§ **What the task requires**:
Output the data below exactly, images excluded.

[[ Records to use open ]]

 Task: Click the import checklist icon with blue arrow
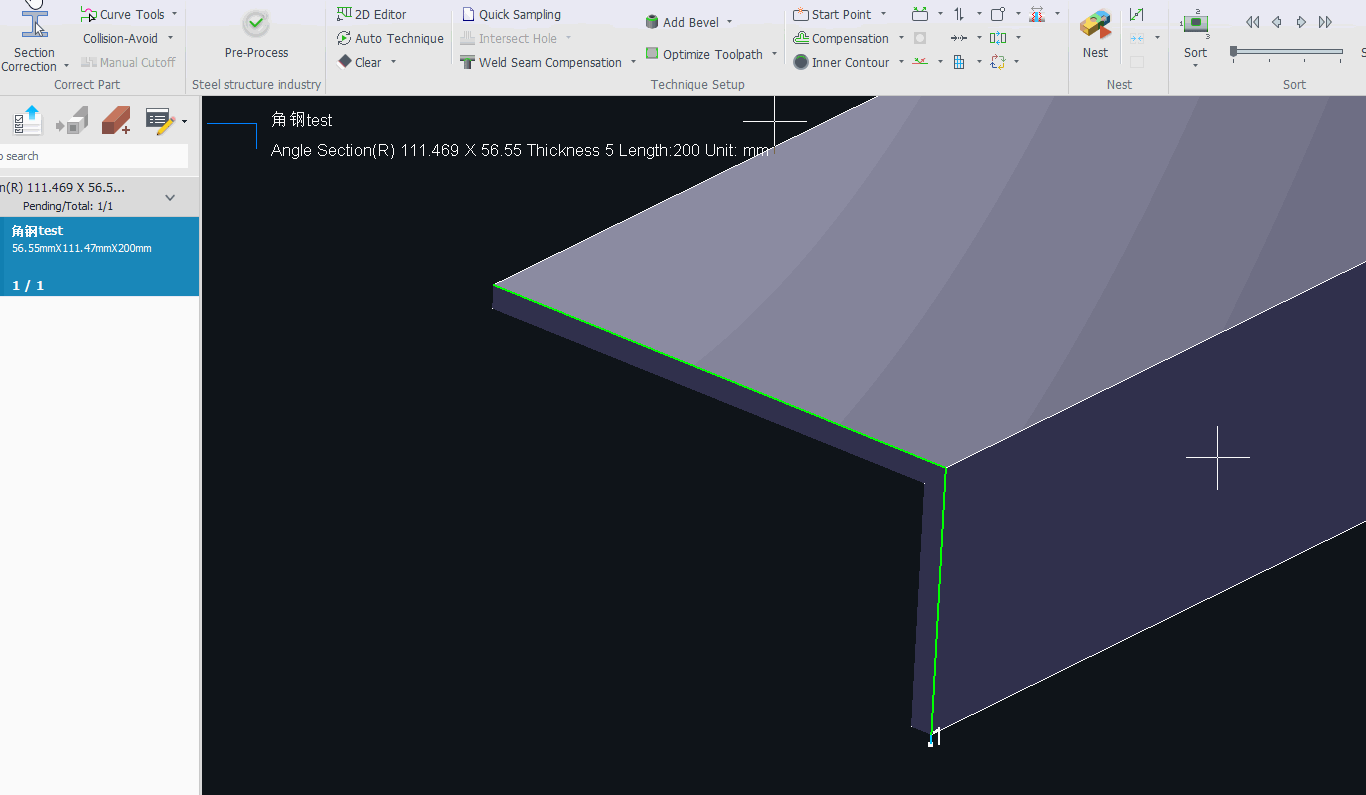tap(28, 122)

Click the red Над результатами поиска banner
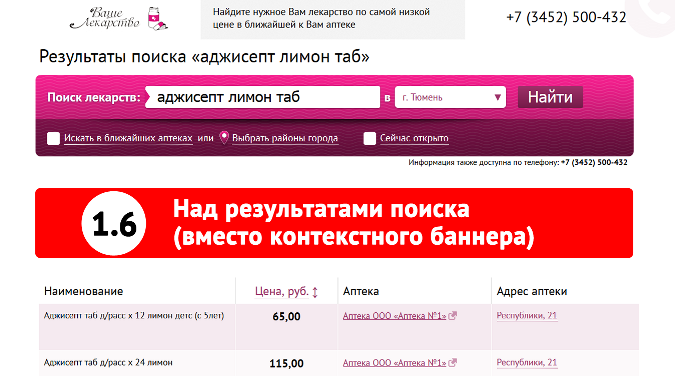(334, 223)
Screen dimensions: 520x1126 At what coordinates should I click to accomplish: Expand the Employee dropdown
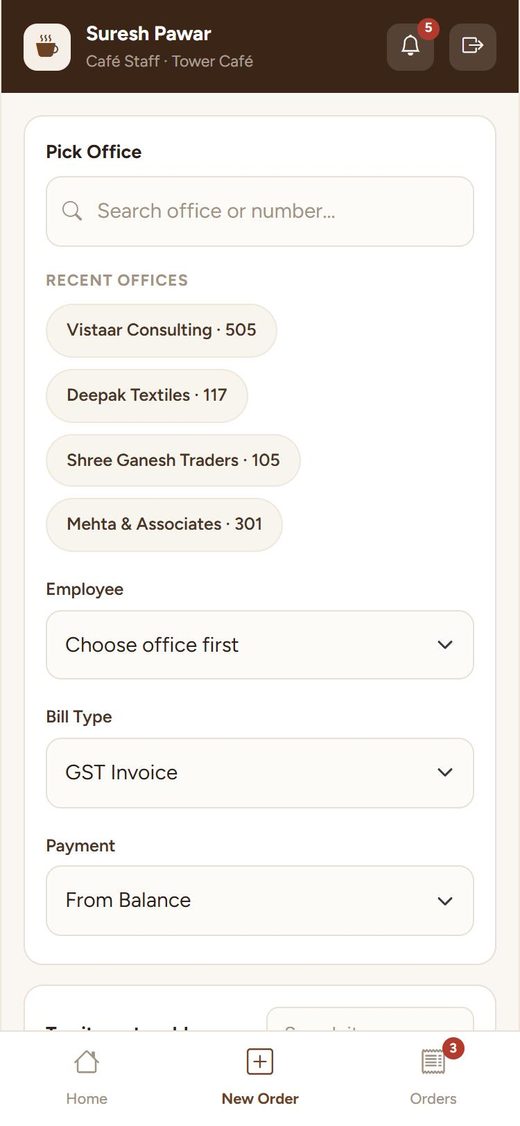coord(260,645)
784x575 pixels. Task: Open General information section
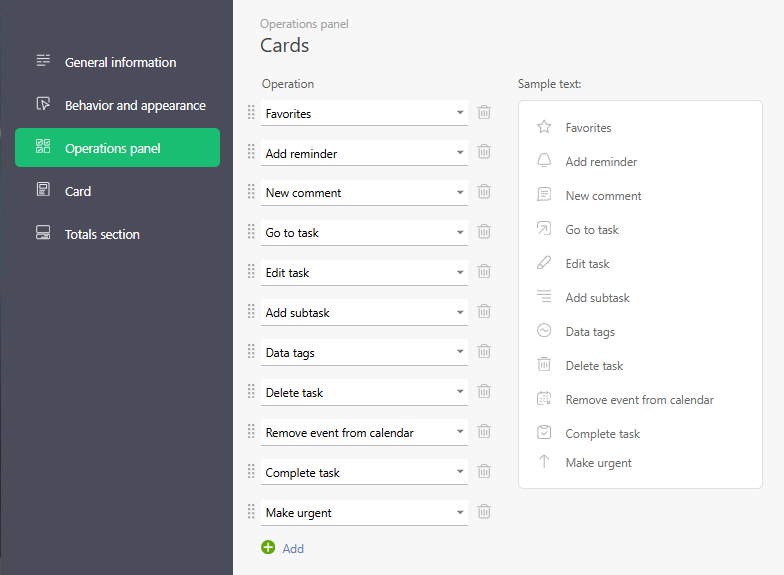point(120,62)
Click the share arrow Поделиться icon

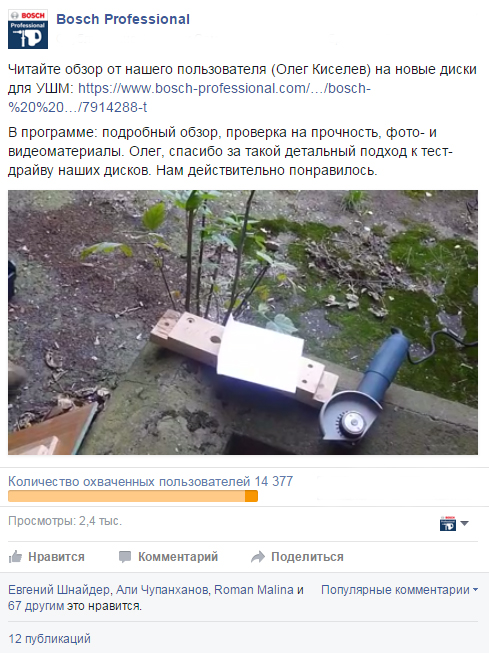click(258, 557)
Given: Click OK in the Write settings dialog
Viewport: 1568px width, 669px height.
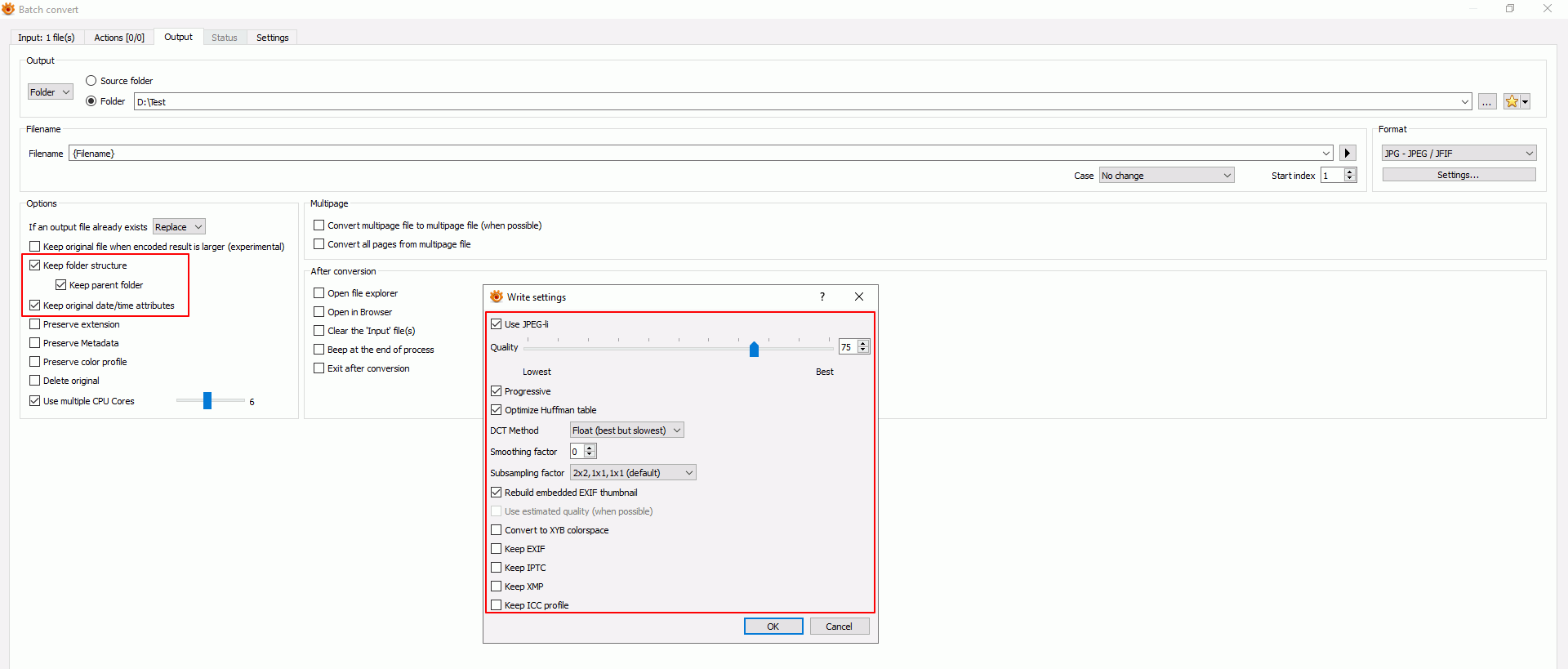Looking at the screenshot, I should 773,627.
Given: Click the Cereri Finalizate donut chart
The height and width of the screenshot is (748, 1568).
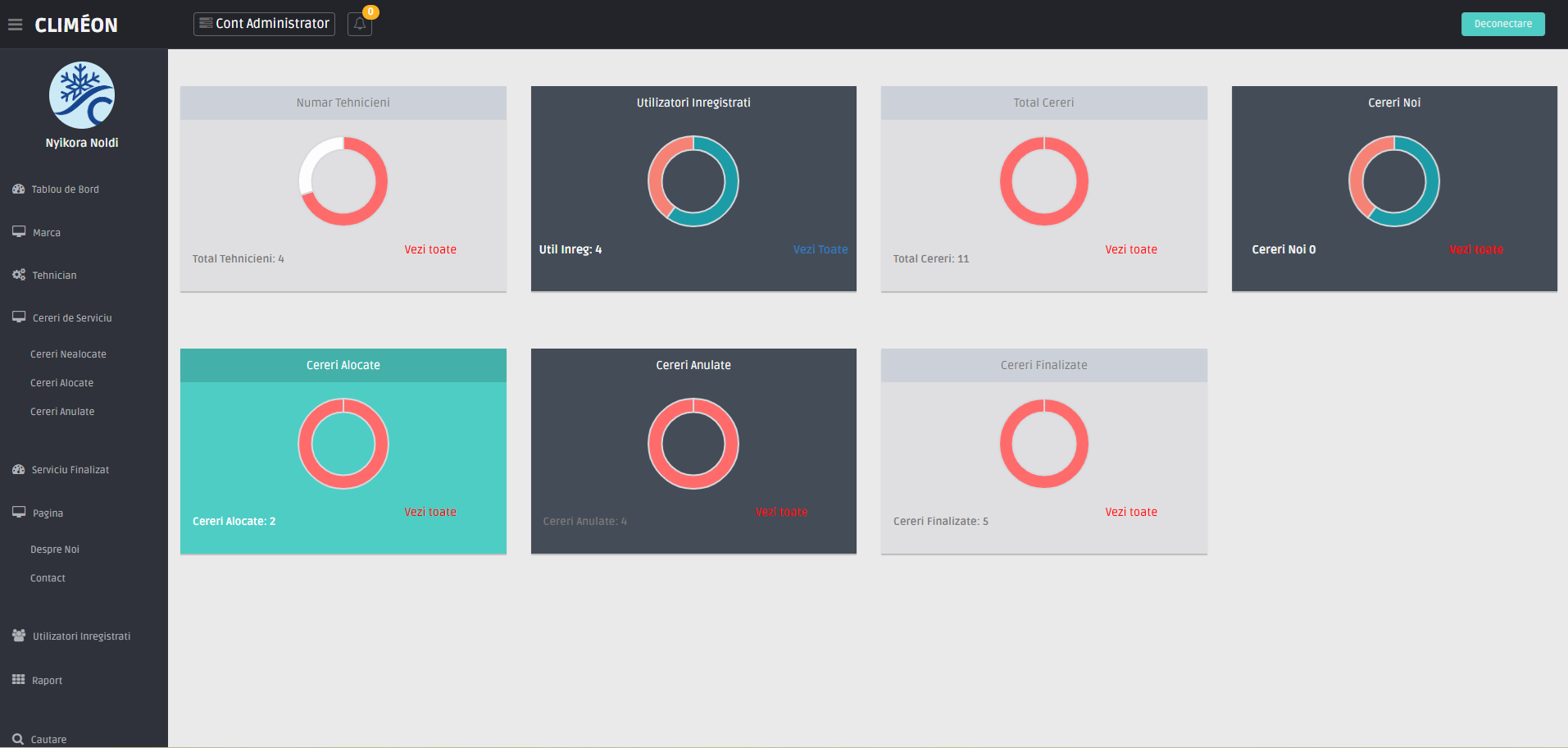Looking at the screenshot, I should 1043,444.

[[ Records to use closed ]]

§ **Output of the exercise**:
 Task: Click the import checklist icon with blue arrow
tap(28, 122)

Click the red Над результатами поиска banner
(334, 223)
Screen dimensions: 520x1126 At what coordinates should I click to accomplish: Expand the Employee dropdown
coord(260,645)
784x575 pixels. Task: Open General information section
point(120,62)
Click the share arrow Поделиться icon

click(258, 557)
Given: Click OK in the Write settings dialog
Viewport: 1568px width, 669px height.
Looking at the screenshot, I should 773,627.
Given: Click the Cereri Finalizate donut chart
The height and width of the screenshot is (748, 1568).
Looking at the screenshot, I should 1043,444.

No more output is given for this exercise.